Questions about streaming mode on CW1200

Hello,

I have been using the streaming mode on the CW1200 with UFO board and different targets without problems, but I recently had to face one problem and one question:

  1. I have recently had the need to capture large traces. It appears that capturing 15,000,000 samples in a trace provokes an error, where 14,000,000 works fine. Is there such a limit in trace size when using the streaming mode? Also, setting an offset of 14,000,000 with a trace of 14,000,000 samples provokes the error as well.

  2. When using the streaming mode, only one sample per cycle can be captured. Is it possible to choose which one of the four “usual” samples (i.e. with 4 samples per cycle when not using the streaming mode) is taken? Or is the one sample per cycle a kind of “average” of all four?

Kind regards,
Quentin

The Pro is rated to 10MS/s, but there’s a lot of variables that determine whether that rate can be achieved in practice (for example, activity from other USB devices).

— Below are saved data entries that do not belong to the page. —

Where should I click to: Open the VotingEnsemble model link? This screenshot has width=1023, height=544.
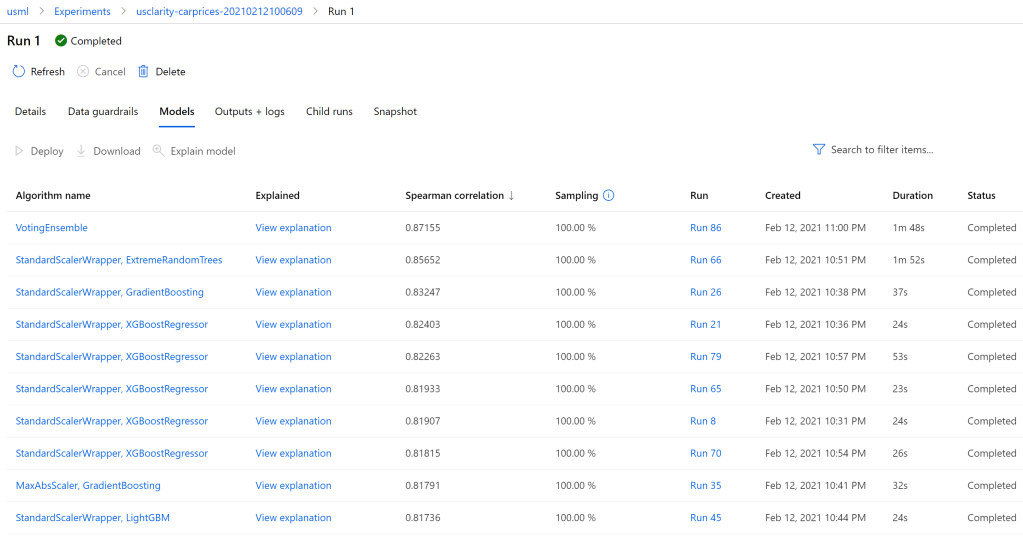pyautogui.click(x=52, y=228)
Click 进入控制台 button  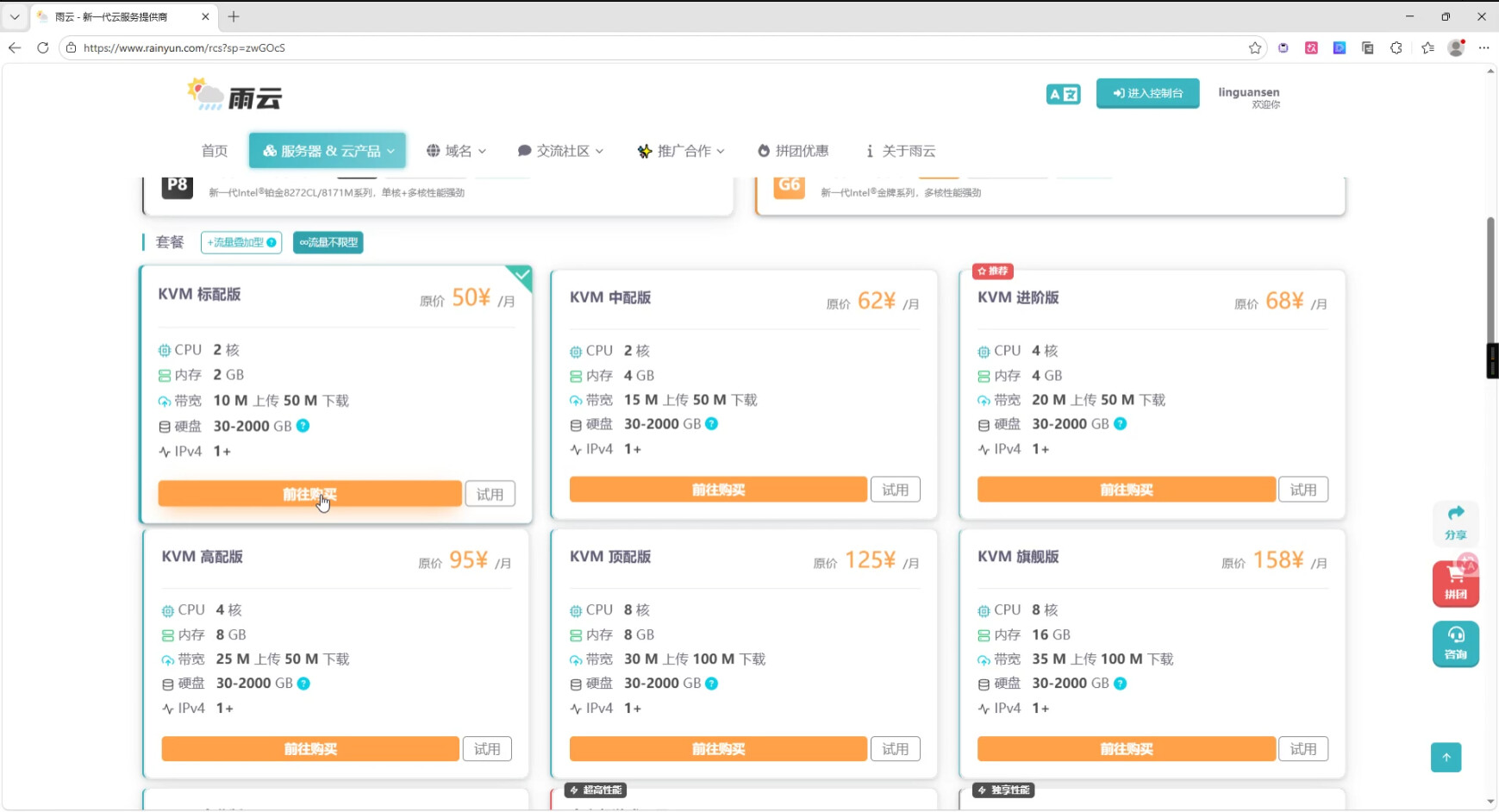(1147, 93)
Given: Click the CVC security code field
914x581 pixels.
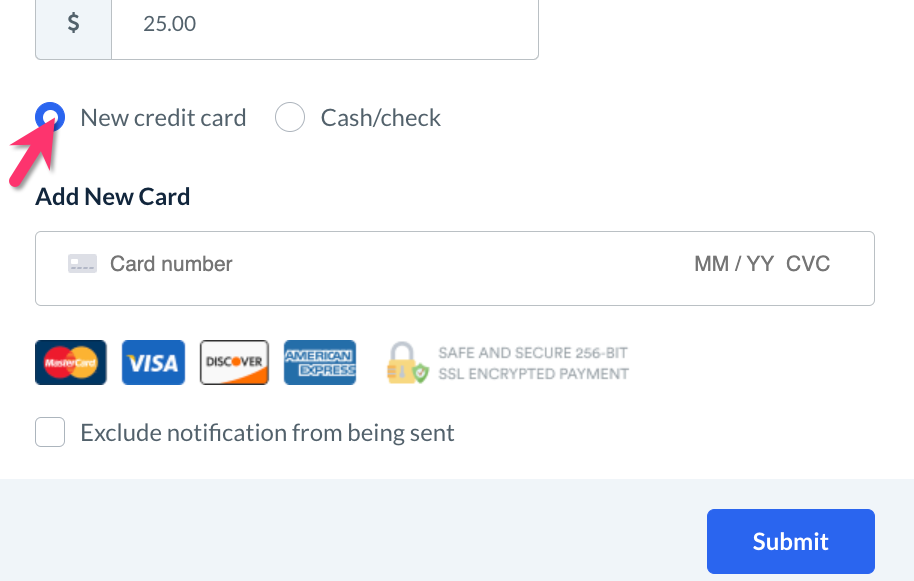Looking at the screenshot, I should (808, 264).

When streaming, incoming samples are buffered in the CW1200’s relatively small internal sample storage and sent along the USB interface while the capture is in progress. So it’s possible for a shorter capture to succeed, but as you keep increasing the capture size, you may run into a situation where the link overflows before the end of the capture, which is what seems to have happened to you here.

So to answer your first question, there is no absolute limit to the capture size, unless the capture rate exceeds the rate that we can push samples over USB. This limit depends on a lot of variables so we can’t put a number to it.

The good news is that setting a large offset can definitely be made to work. What you’ve likely run into is that with a large offset, the capture is timing out before it’s done, and so you simply need to increase that timeout value with scope.adc.timeout.

For your second question: no, you can’t choose which sample, and no averaging is done. Sampling is done synchronously, on the sampling clock rising edge, so compared to clkgen_x4 you’re getting samples 0, 4, 8, …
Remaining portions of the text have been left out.